Proof of the strong Density Hypothesis

TL;DR

This paper proves the strong Density Hypothesis for the zeros of the Riemann zeta function using a novel auxiliary function called the pseudo-Gamma function, resulting in a bound on the number of zeros.

Contribution

It introduces the pseudo-Gamma function, a symmetric, zero-free, analytic auxiliary function, to establish a stronger form of the Density Hypothesis for the Riemann zeta zeros.

Findings

Proves the strong Density Hypothesis with explicit bounds.

Establishes that $N(\lambda, T) \,\le 8.734 \log T$ for large T.
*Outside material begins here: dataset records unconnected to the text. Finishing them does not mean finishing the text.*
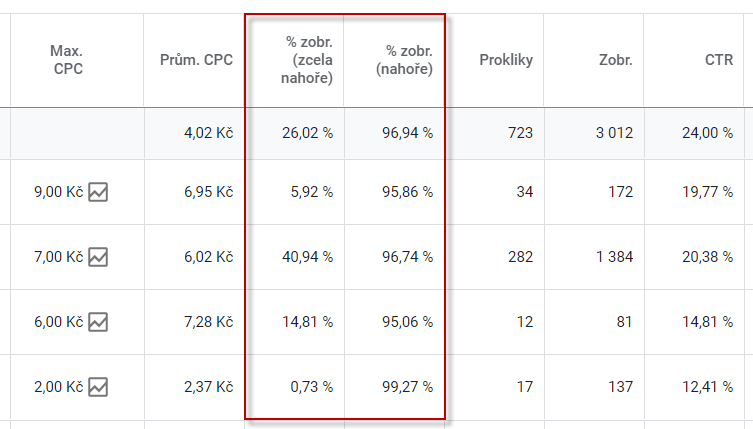Sort by % zobr. (zcela nahoře) header
Viewport: 753px width, 429px height.
(x=308, y=60)
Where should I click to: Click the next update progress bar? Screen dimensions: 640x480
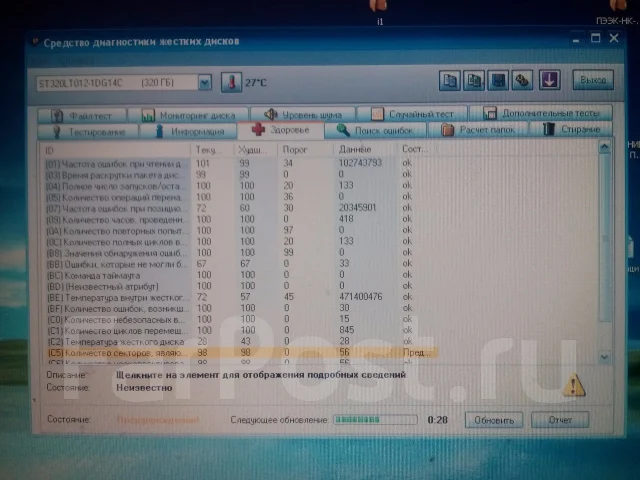point(376,420)
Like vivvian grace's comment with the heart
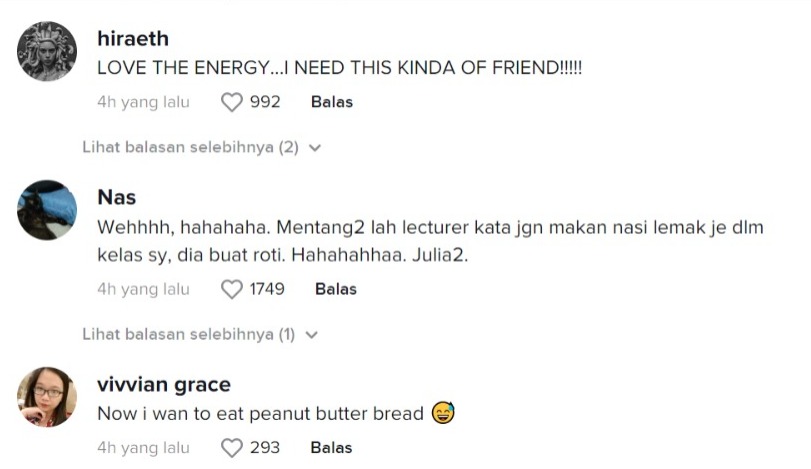 coord(232,448)
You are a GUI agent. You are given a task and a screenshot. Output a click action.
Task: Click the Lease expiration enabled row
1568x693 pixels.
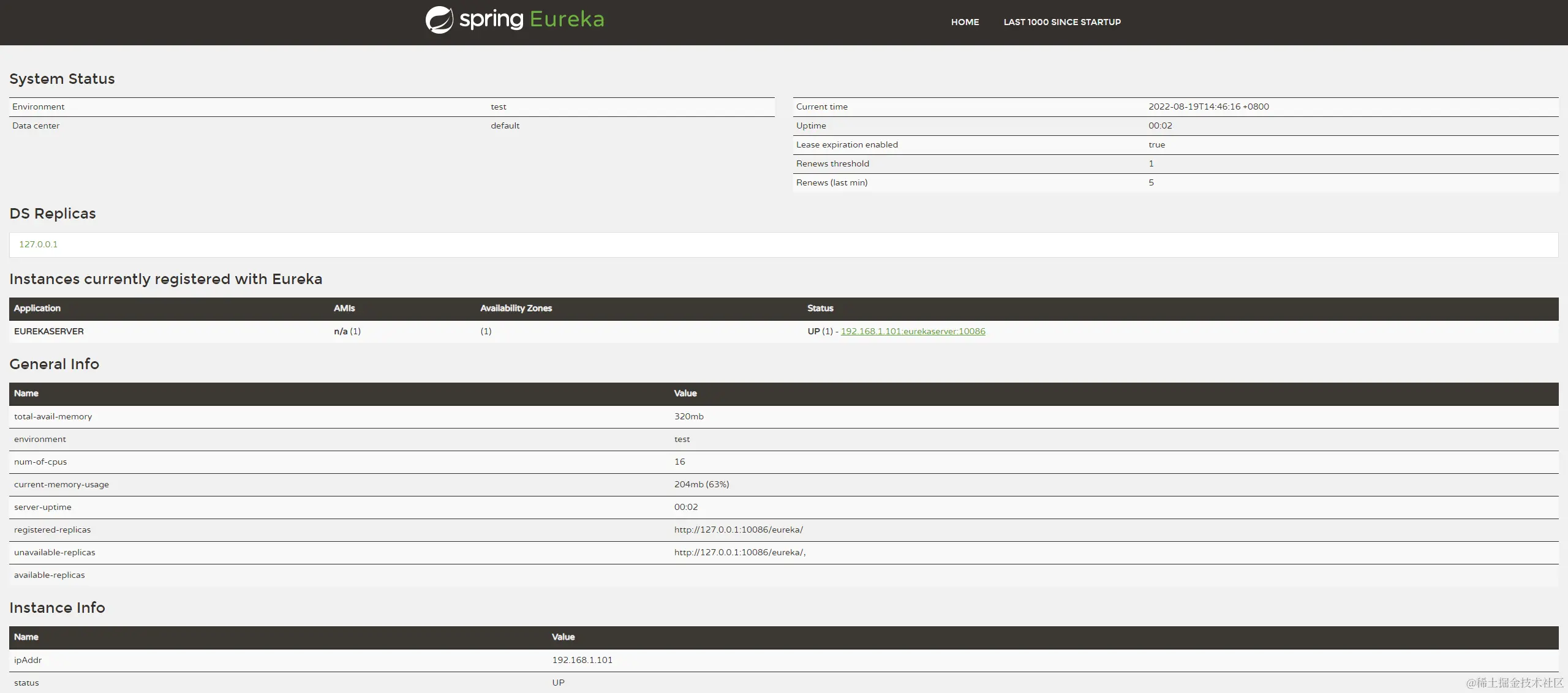[x=846, y=144]
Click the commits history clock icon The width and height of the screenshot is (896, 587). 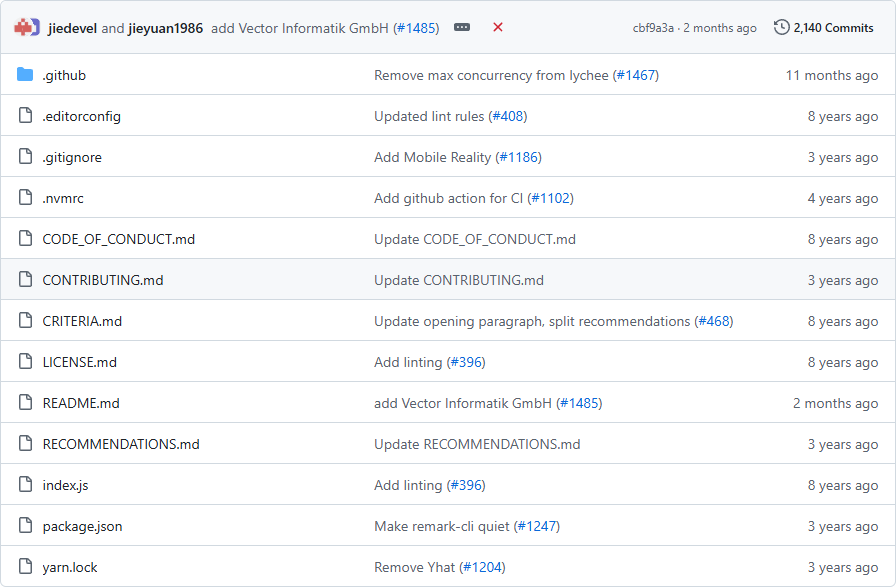(782, 28)
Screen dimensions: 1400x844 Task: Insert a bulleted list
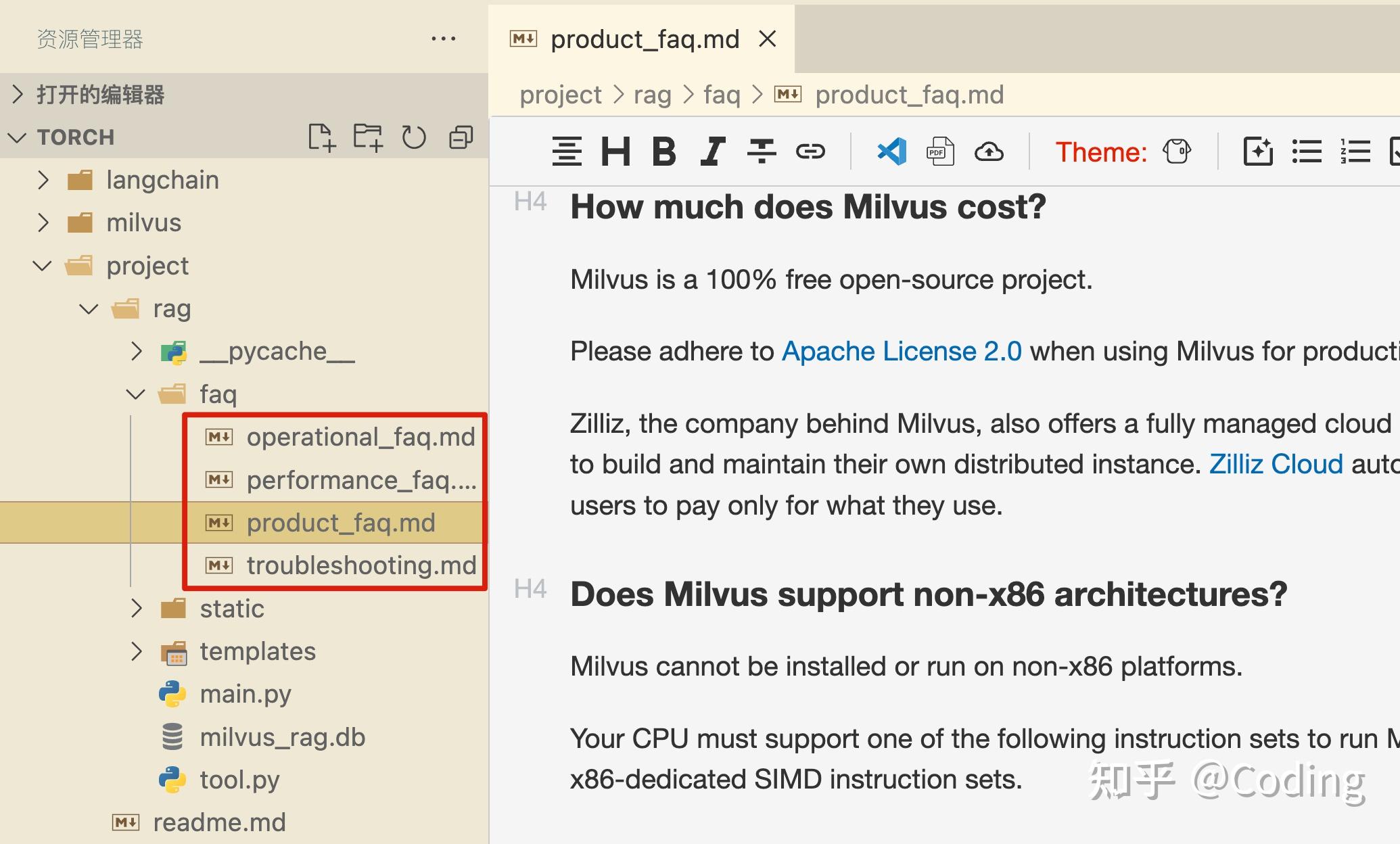tap(1307, 151)
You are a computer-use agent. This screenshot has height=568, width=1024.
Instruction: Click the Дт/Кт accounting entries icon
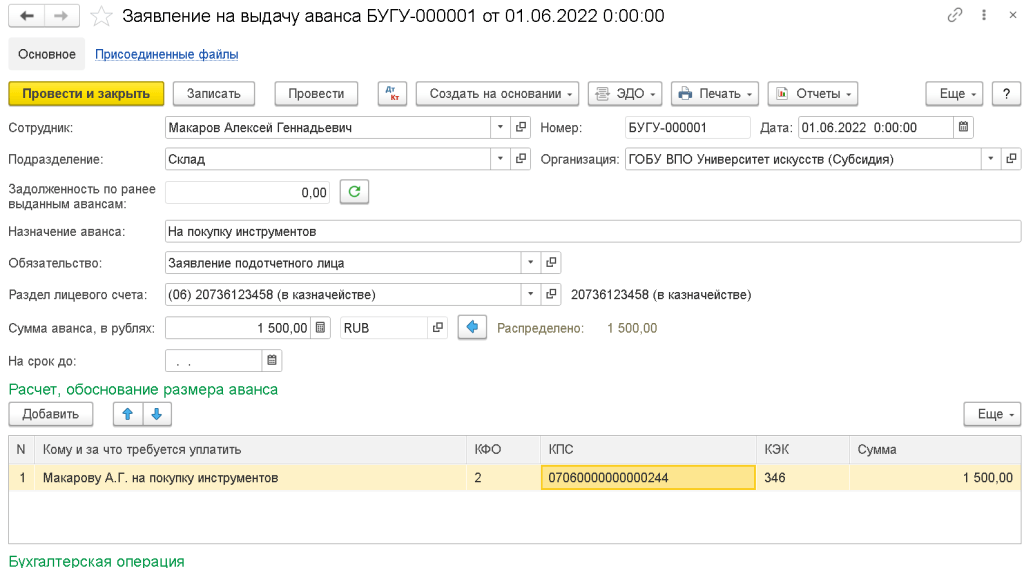coord(391,93)
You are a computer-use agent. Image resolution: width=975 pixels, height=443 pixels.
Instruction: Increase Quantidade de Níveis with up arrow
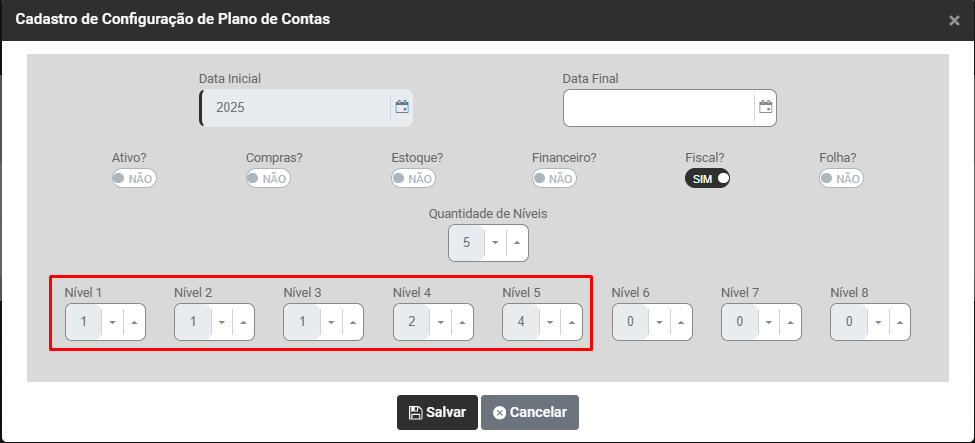(x=516, y=243)
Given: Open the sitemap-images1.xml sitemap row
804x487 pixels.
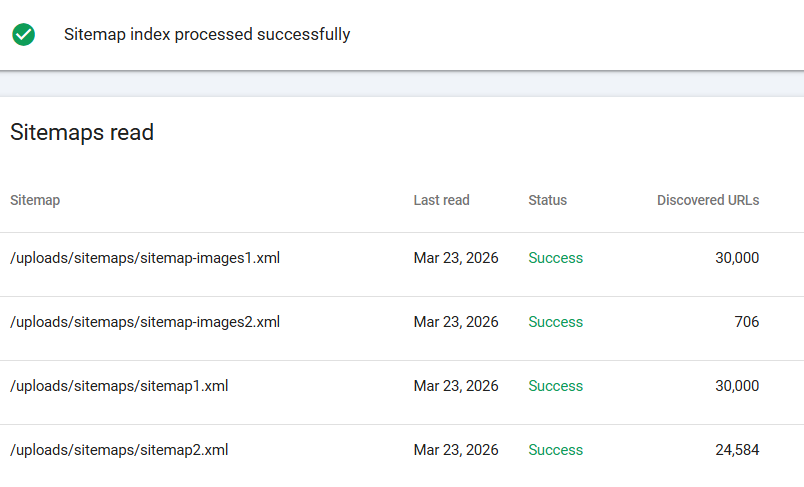Looking at the screenshot, I should 145,258.
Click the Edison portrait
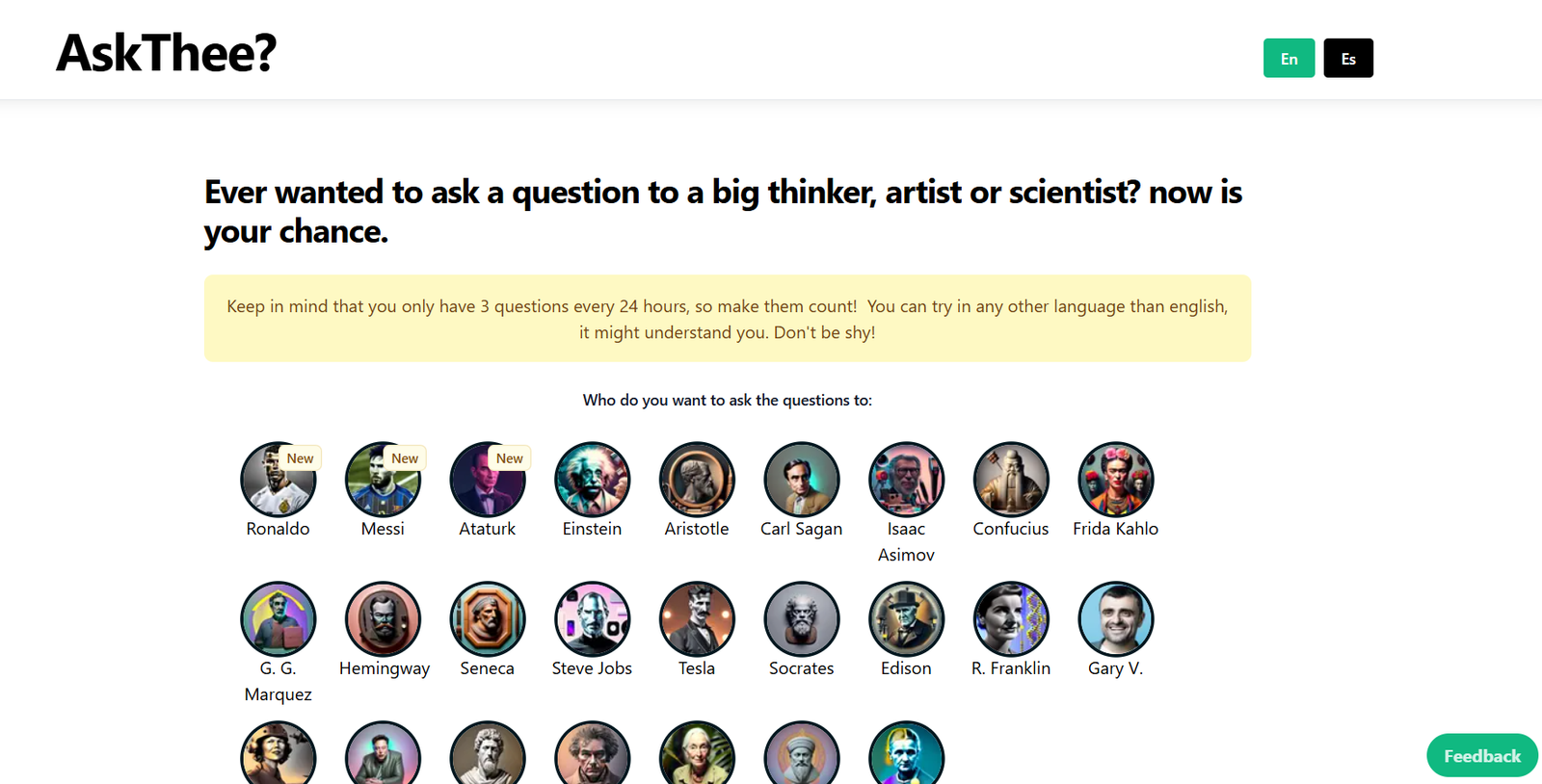Viewport: 1542px width, 784px height. coord(906,619)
Uses a novel symmetric auxiliary function to achieve the proof.

Abstract

The Riemann hypothesis, conjectured by Bernhard Riemann in 1859, claims that the non-trivial zeros of $\zeta(s)$ lie on the line $\Re(s) =1/2$. The density hypothesis is a conjectured estimate $N(\lambda, T) =O\bigl(T\sp{2(1-\lambda) +\epsilon} \bigr)$ for any $\epsilon >0$, where $N(\lambda, T)$ is the number of zeros of $\zeta(s)$ when $\Re(s) \ge\lambda$ and $0 <\Im(s) \le T$, with $1/2 \le \lambda \le 1$ and $T >0$. The Riemann-von Mangoldt Theorem confirms this estimate when $\lambda =1/2$, with $T\sp{\epsilon}$ being replaced by $\log T$. In an attempt to transform Backlund's proof of the Riemann-von Mangoldt Theorem to a proof of the density hypothesis by convexity, we discovered a different approach utilizing an auxiliary function. The crucial point is that this function should be devised to be symmetric with respect to $\Re(s) =1/2$ and about the size of the Euler Gamma function on the right hand side of the line $\Re(s) =1/2$. Moreover, it should be analytic and without any zeros in the concerned region. We indeed found such a function, which we call pseudo-Gamma function. With its help, we are able to establish a proof of the density hypothesis. Actually, we give the result explicitly and our result is even stronger than the original density hypothesis, namely it yields $N(\lambda, T) \le 8.734 \log T$ for any $1/2 < \lambda < 1$ and $T\ge 2445999554999$.